Donna Shalala, Clinton’s secretary of Health and Human Services, told the president his behavior would have gotten him fired from the faculty of the University of Wisconsin, where she’d served as chancellor. His accomplishments in the White House were no defense against his behavior, Shalala said.
As she recalled years later in interviews (with me among others), Clinton replied by asking in effect: Would the country have been better off if Richard Nixon had defeated John F. Kennedy in 1960?
I offer this not as more proof Clinton could have sold sand to the Saudis, but to raise an honest-to-God serious question about the Anthony Weiner-Eliot Spitzer-Bob Filner-I Don’t Know Who’s Next world of civic sexcapades.
What does the behavior of political men (and yes, this is so far a gender-specific matter) tell us about their fitness for public office? Hint: if you can come up with a unified field theory, congratulations. I can’t.
Consider the specific example offered by Clinton. The problem with it is, it proves too much.
Sure, a womanizing president (Kennedy) who avoided nuclear war during the Cuban missile crisis would be preferable to a monogamous spouse (Nixon) who might have blundered into one (and who later was forced to resign the White House in disgrace after subverting the Constitution in the Watergate scandal).
But you might make the same case about a president with a far darker private life — how (to make a hypothetical case) would you weigh spousal or child abuse against the saving of hundreds of millions of lives?
It’s an absurd argument, of course, since abusive acts are far different from consensual philandering.
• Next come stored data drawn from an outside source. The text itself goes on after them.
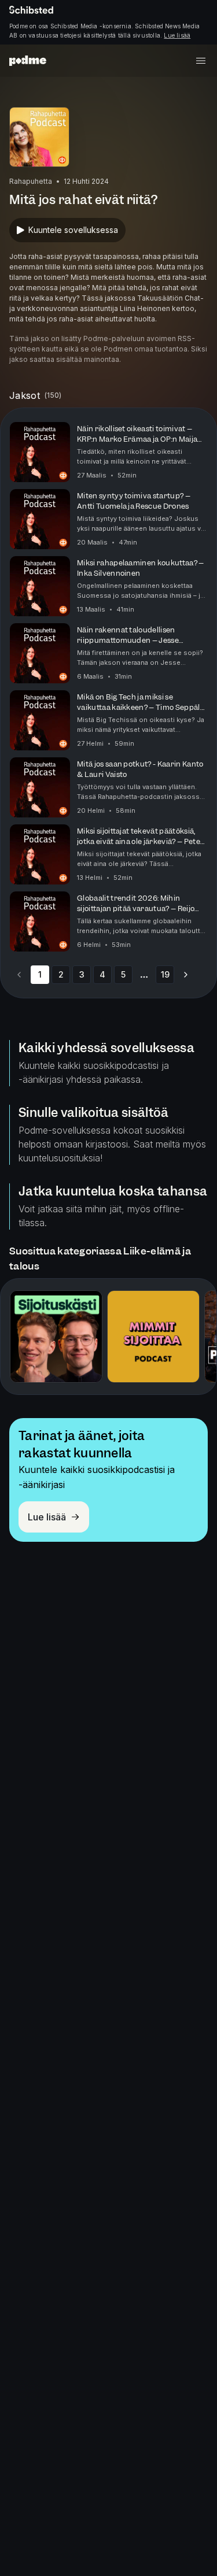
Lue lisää (177, 35)
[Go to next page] (185, 974)
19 (165, 974)
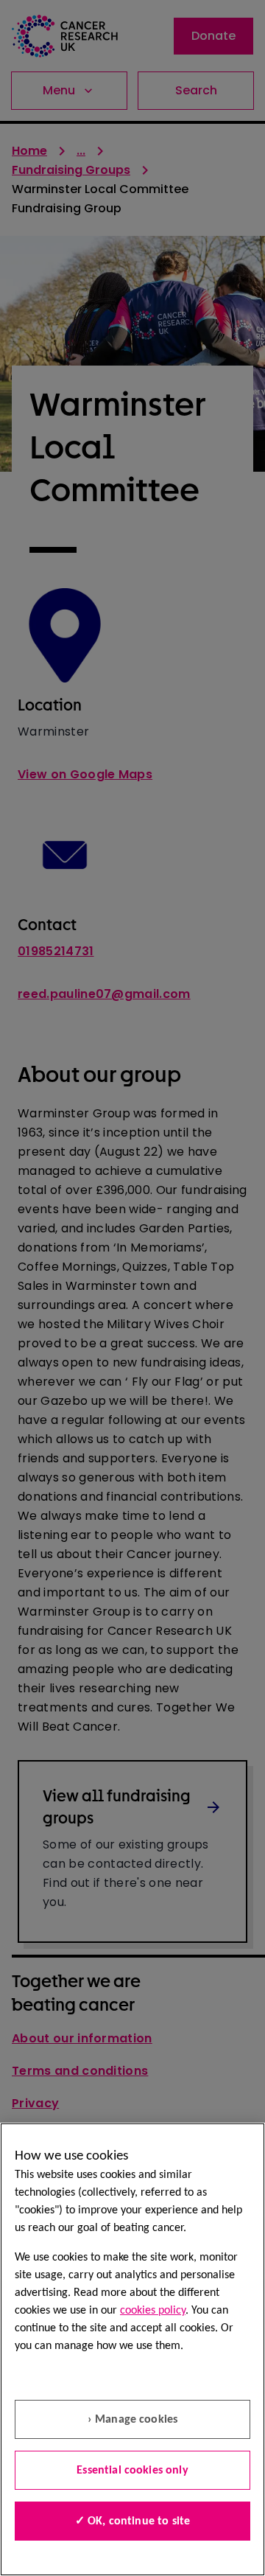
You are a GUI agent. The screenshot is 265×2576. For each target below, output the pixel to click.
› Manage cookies (133, 2420)
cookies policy (153, 2311)
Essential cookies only (132, 2470)
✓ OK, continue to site (133, 2521)
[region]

But lurking beneath is a more serious point: Trying to discern the link between private and public behavior can be fiendishly hard.
That’s likely not true among the cast of Politicians Behaving Badly. San Diego Mayor Filner repeatedly demeaned the women around him, and the idea that he can “fix” his behavior with intense two-week counseling is yet another insult. Spitzer, the former New York governor who by patronizing prostitutes participated in the precise activity he once criminalized as attorney general, shows a sense of entitlement that is breathtaking. As for Weiner, the New York City mayoral candidate ... the best solution here is a taxi back to Planet Earth.
President Kennedy, however, offers a tougher case. I thought I knew the sheer compulsive recklessness of his appetites, not to mention his choice of companions — a suspected spy, the mistress of a top Mafia boss. Kennedy not only exposed himself to blackmail, he was being blackmailed by no less than FBI Director J. Edgar Hoover, who used his knowledge of the president’s private activities to ensure himself job security.
Yet Kennedy’s presidency was defined by an overwhelming sense of prudence. Convinced that miscalculation is the greatest danger in statecraft, Kennedy always moved slowly, trying to put himself in the position of his adversaries, looking to avoid haste and overreach. During the Cuban missile crisis and the ensuing standoff with the Soviet Union, Kennedy was at times the only voice at the table urging a search for alternatives to military engagement that could have triggered World War III. (It’s why I’m reasonably convinced he would have avoided a deep Vietnam entanglement had he lived.)
In no sense does any of this justify Kennedy’s private recklessness; indeed, had his womanizing come to public attention — as it almost did in the weeks before his assassination — his presidency might well have been doomed, and for good reason. But the dichotomy between his personal and professional life tells us to beware of drawing sweeping conclusions about what private impulses tell us about public conduct.